Hepatitis E virus (HEV) infection is an emerging zoonosis that can be transmitted to humans through the consumption of raw or undercooked pork products. Several methods have been described to detect the virus in food, but there are few data on qualitative and quantitative performance characteristics. In this study, we have developed an optimised method for quantitative detection of HEV in pork sausage based on a combination of previously published protocols. The method utilises sample disruption and phase separation with tri-reagent and 1-bromo-3-chloropropane followed by RNA concentration with isopropanol precipitation. We validated the method for use on reverse transcription quantitative real-time PCR (RT-qPCR) and reverse transcription droplet digital (RT-ddPCR).
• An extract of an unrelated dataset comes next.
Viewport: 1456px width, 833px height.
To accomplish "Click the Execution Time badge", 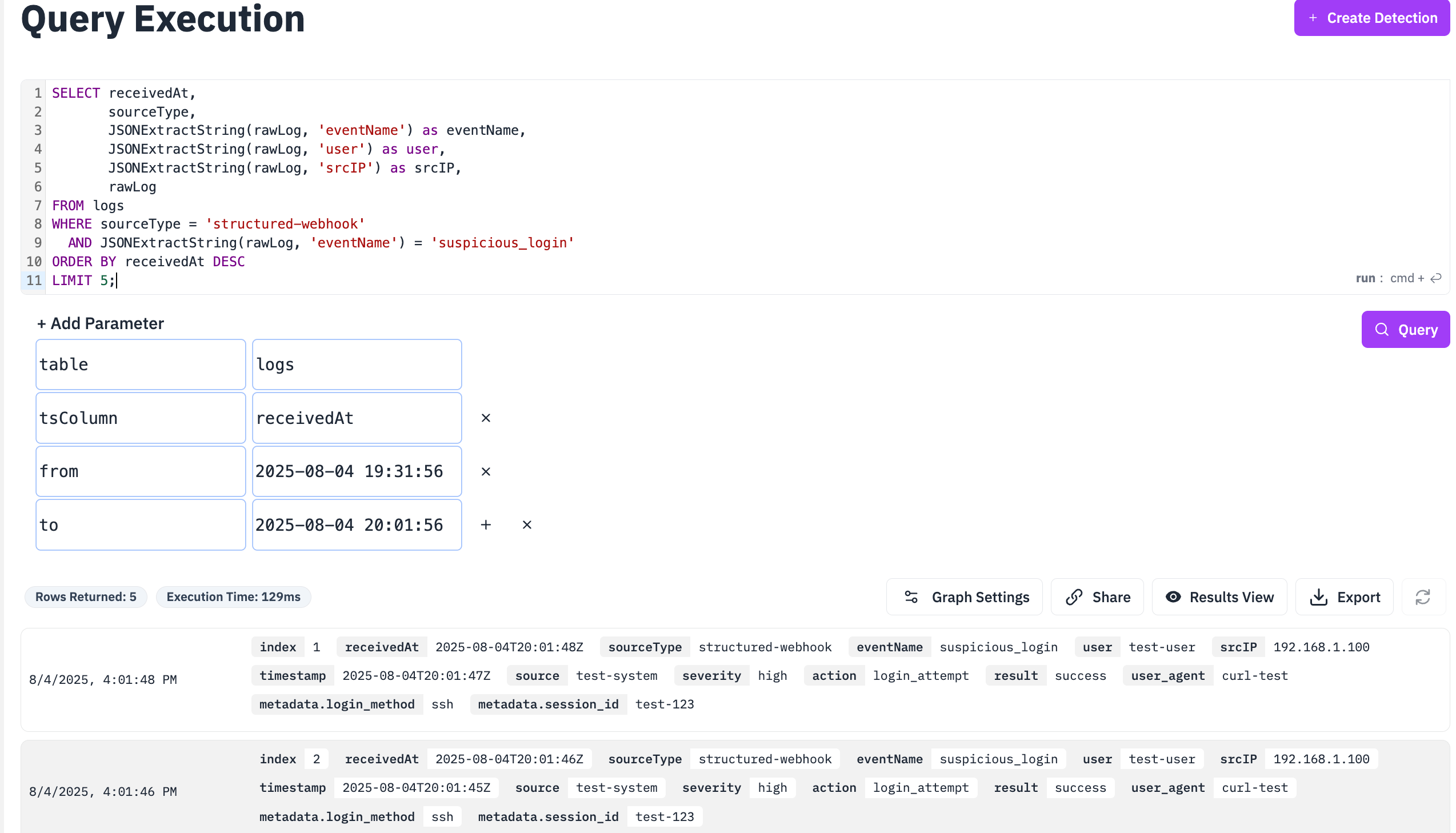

The 95% limit of detection and limit of quantification was 200 copies/g for both RT-qPCR and RT-ddPCR. RT-ddPCR technology has previously shown promise as a more precise alternative to RT-qPCR. However, we found no evidence for improved performance using RT-ddPCR instead of RT-qPCR for this method. Additionally, we further verified the performance of the HEV RT-PCR assay using the WHO International Standard and Reference Panel for HEV RNA. Finally, we assessed different combinations of RNA concentration protocols and RT-PCR detection strategies. This showed that isopropanol precipitation of viral RNA was at least twice as efficient as magnetic silica bead-based extraction when an inhibitor-tolerant RT-qPCR detection strategy was used. In summary, we present an efficient and well-characterised method for quantitative detection of HEV in pork sausage. Such methods are valuable to provide high-quality data for risk assessments and food monitoring.